Lake Winnipeg a 'perfect' place to train for South Pole cycling trip
Manitoba lake resembles frigid conditions riders likely to face on South Pole expedition
A brave group of cyclists is peddalling out onto the icy surface of Manitoba's largest lake to ride the burliest bikes on the market through blistering winds and blowing snow, all in preparation for a trip across the South Pole.
The ride will serve as a training session designed to introduce the winter cyclists to some of the harshest riding conditions on the planet before they head on the world's first fat bike expedition to the South Pole next winter, dubbed "The Last Degree."

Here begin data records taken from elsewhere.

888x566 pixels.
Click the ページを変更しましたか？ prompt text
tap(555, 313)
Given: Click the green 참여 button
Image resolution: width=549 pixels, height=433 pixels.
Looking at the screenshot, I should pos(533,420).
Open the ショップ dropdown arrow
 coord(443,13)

"The concept of this is basically to bring people out in the winter time and give them the skills necessary to thrive multiple days in a row," trip leader Ben Shillington says.

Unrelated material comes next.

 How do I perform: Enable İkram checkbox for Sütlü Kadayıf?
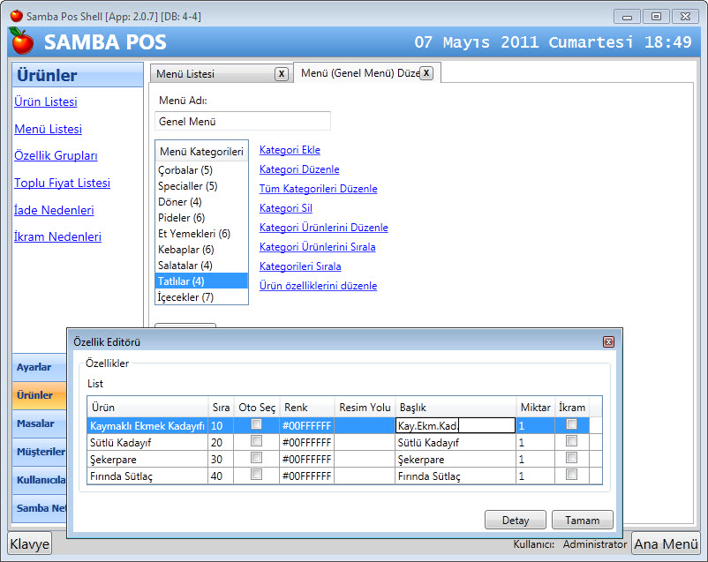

After spending a day indoors overnight, the cyclists ventured out to learn how to set up and take down a tent on the ice. Each cyclist will carry a shovel, tent, camp stove, food and other items on them for the extent of the training and South Pole trip.
"They're going to get an opportunity to ride around fully loaded, and see what it's like to layer those clothes and how warm you actually are once you start cycling," Shillington says.
While the focus of the big trip next winter is ultimately about having fun riding bikes in a new environment, there is also the rather serious challenge of keeping warm, well-fed and hydrated throughout.
"The temperatures there, in the travelling season for Antarctica, get down to – 35 C, – 40 C, and then you can throw some windchill on that — and that's why Lake Winnipeg lends itself well," Shillington says.
But those are just worst-case scenarios.
In the dead of winter, CBC meteorologist John Sauder says average overnight lows on Lake Winnipeg are in the – 26 C range. In the South Pole, he says December through February (summertime or "travelling season" in Antarctica) see the mercury drop to –29.6 C on average at night, assuming there's no wind chill.
Out on Lake Winnipeg Thursday, cyclists were given a crash course on how to change flat tires fast and efficiently without losing fingers to frostbite; how to start and keep a camp fire lit in the middle of a frozen desert landscape.
Organizers put participants through a "systems check" routine, going over packing lists to ensure they all had the appropriate specialized equipment necessary to stay alive in the middle of the South Pole — or Lake Winnipeg, which Shillington calls a "model" simulation environment.
'Pretty perfect simulation' on Lake Winnipeg
Organizers also chose Lake Winnipeg to be the site of the training course because it's easy to access and shares a few uncanny similarities with Antarctica.
"You can get to a point where there's no visual land reference," Shillington said, adding cyclists will cover between 110 and 120 kilometres of snowy territory in 18 days on their South Pole trip.
"[You] get basically a pretty perfect simulation of what we'd be encountering down there."
Shillington isn't a complete stranger to Lake Winnipeg. He trekked along the north basin through a cold snap a few years ago and is hoping for similarly harsh conditions for his clients.
"That was just really good preparation and that's what I want to re-simulate again with our clients so they know what to expect," he said.
The course is mandatory for everyone signed up to go on the South Pole expedition. Shillington said it was important participants get a positive experience on a landscape like Lake Winnipeg under their belt before heading south.
But, he says, the training session could also give riders pause and a chance to duck out of the big expedition before it's too late.
"You want to make sure people don't sign up for something that they don't understand they're getting themselves into," he said.
In the end, the fat bike South Pole trip and Lake Winnipeg training session are about having a good time, facing a new challenge and staying active outdoors year round, Shillington added.
"It's essentially a new way to go explore."